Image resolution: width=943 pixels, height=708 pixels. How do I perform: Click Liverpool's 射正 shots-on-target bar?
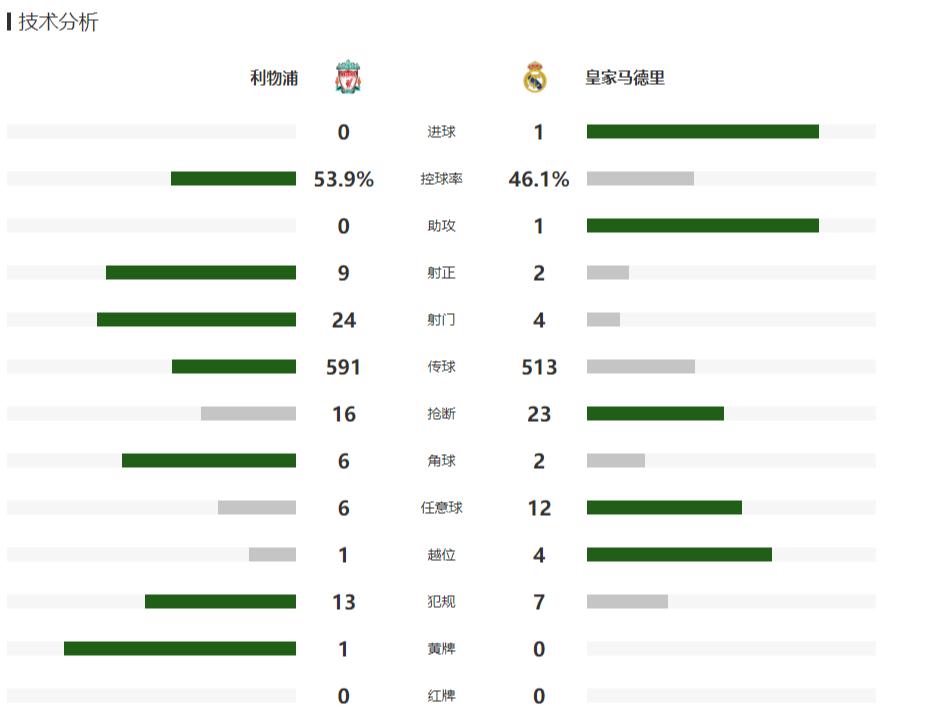(200, 272)
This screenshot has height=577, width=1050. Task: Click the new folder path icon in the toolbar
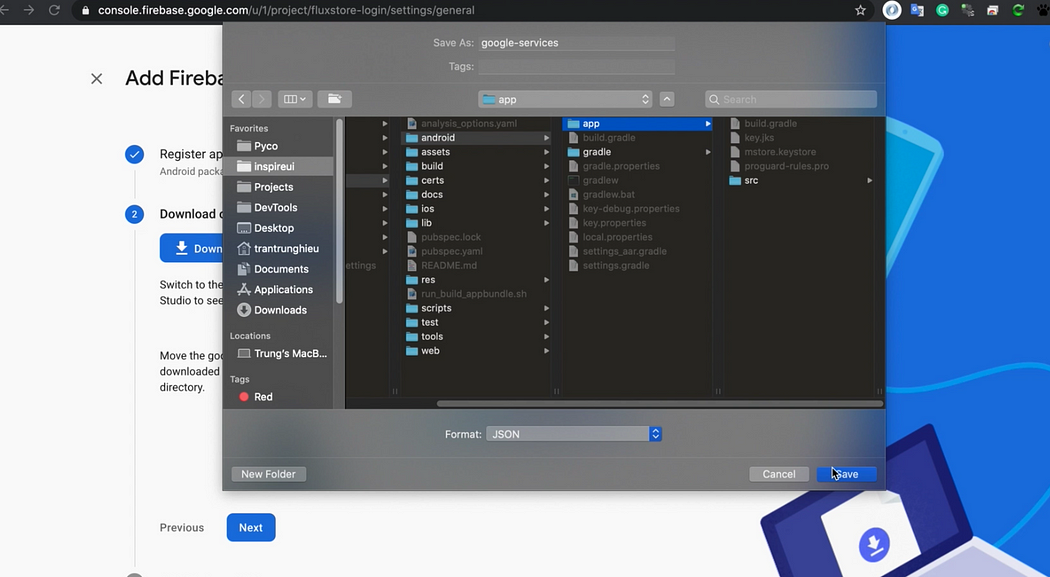(334, 99)
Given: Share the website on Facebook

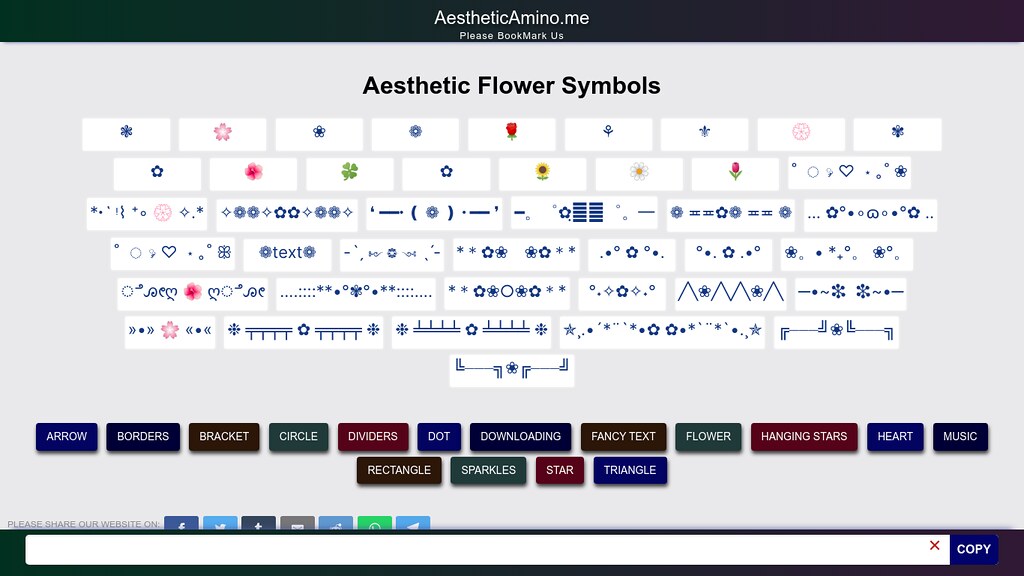Looking at the screenshot, I should [181, 526].
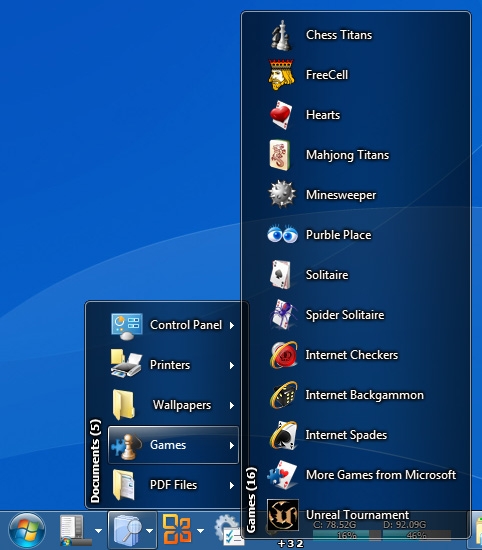This screenshot has height=550, width=482.
Task: Open Internet Checkers
Action: tap(357, 355)
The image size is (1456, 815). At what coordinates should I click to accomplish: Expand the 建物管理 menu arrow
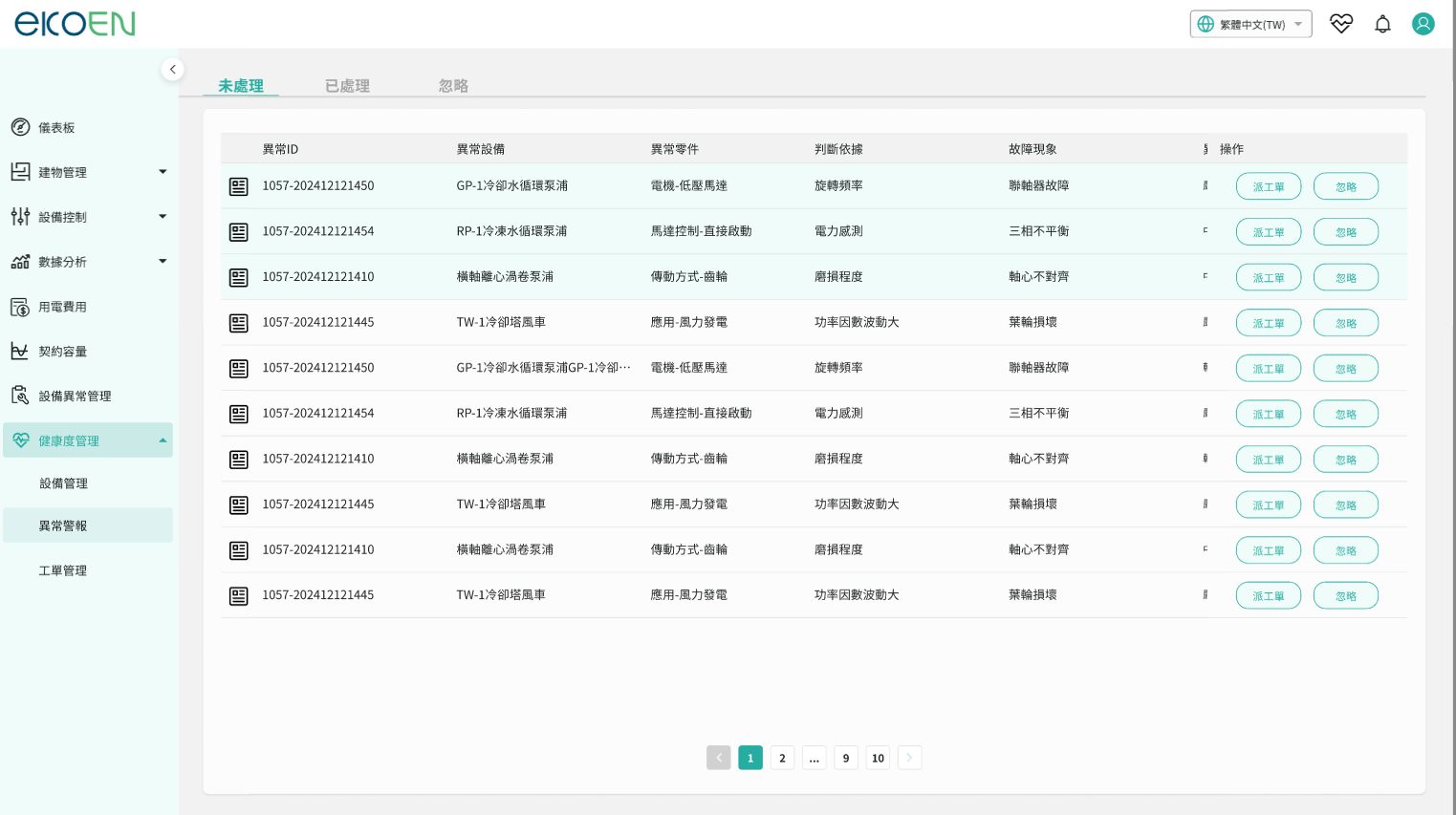pos(163,172)
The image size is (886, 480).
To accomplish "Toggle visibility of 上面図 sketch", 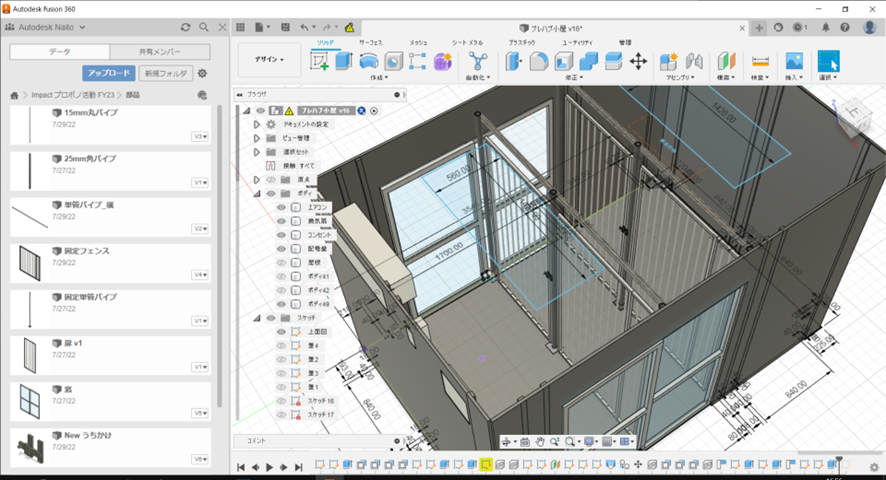I will [282, 331].
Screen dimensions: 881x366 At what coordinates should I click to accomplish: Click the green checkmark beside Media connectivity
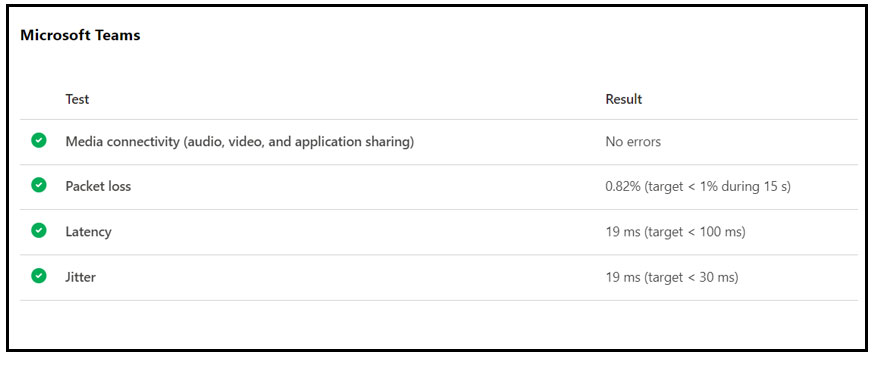(x=39, y=141)
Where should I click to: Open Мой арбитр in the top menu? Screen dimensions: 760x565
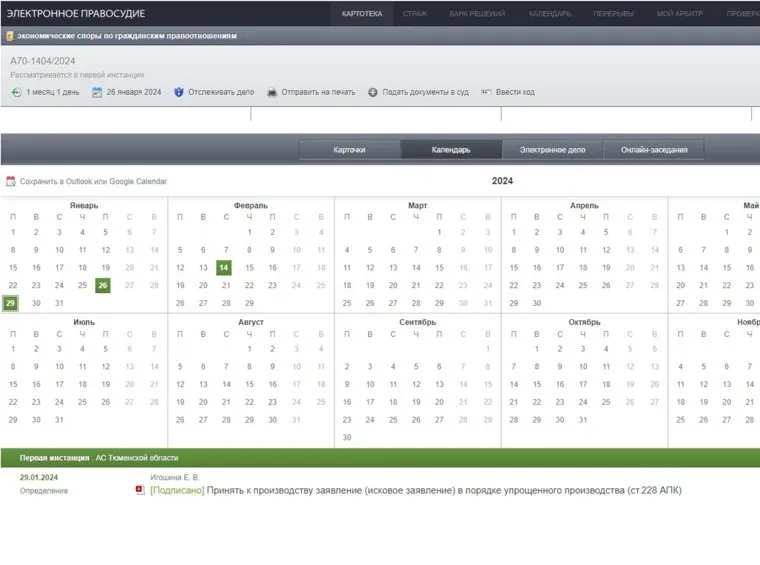[x=680, y=13]
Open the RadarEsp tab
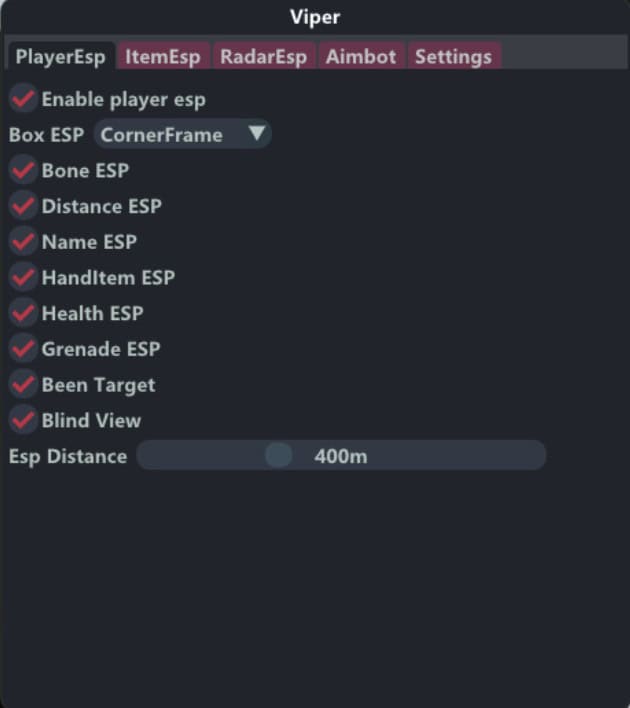 (x=263, y=57)
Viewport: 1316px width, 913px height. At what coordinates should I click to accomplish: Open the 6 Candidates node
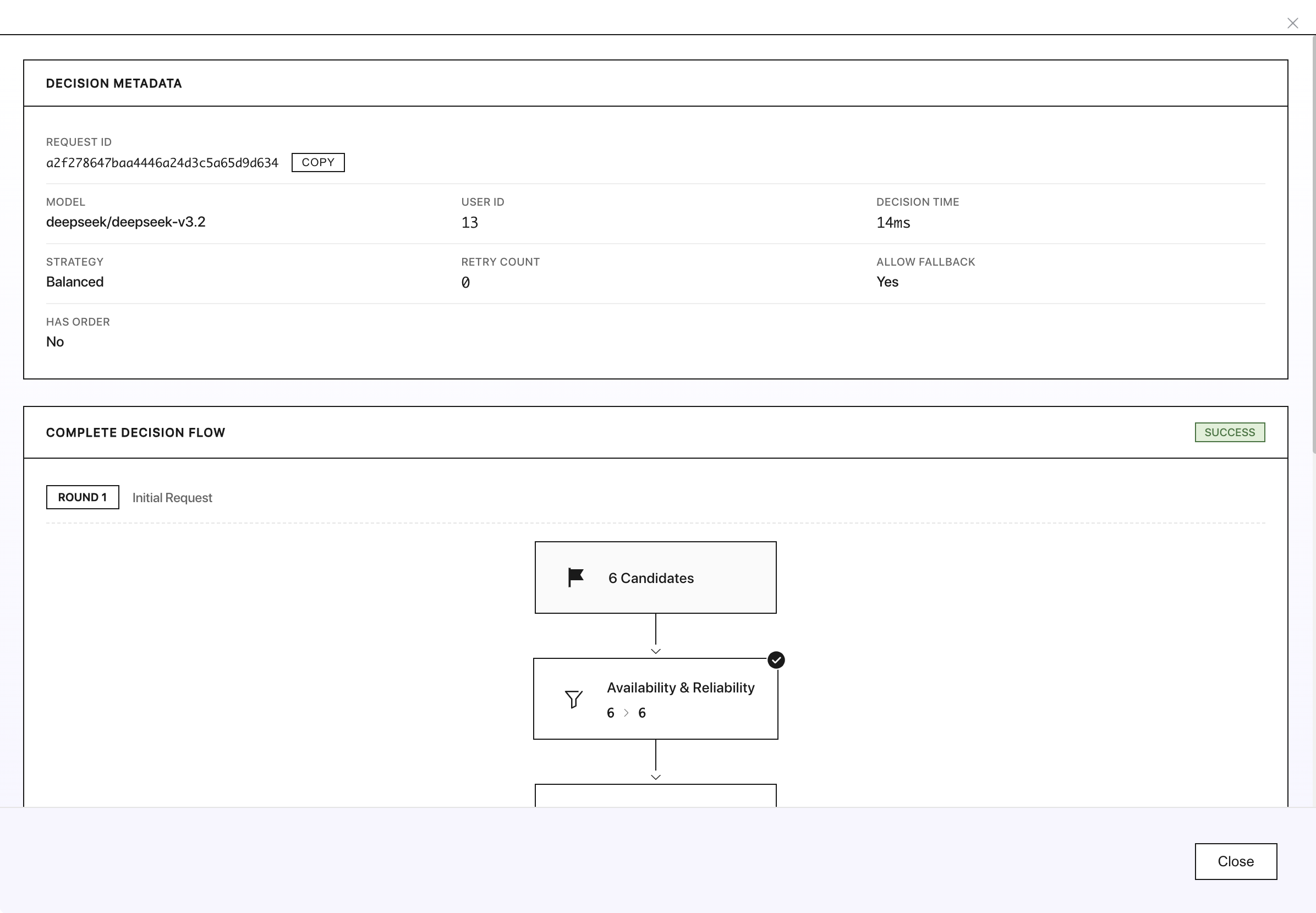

------------------------------------------------------------------------

Instructions to follow. Collect every row above that contains the word "size", matching upper and lower case exactly.

Response to the exercise.
The image size is (1456, 815). At what coordinates should I click to accomplish: Expand the 建物管理 menu arrow
The image size is (886, 480).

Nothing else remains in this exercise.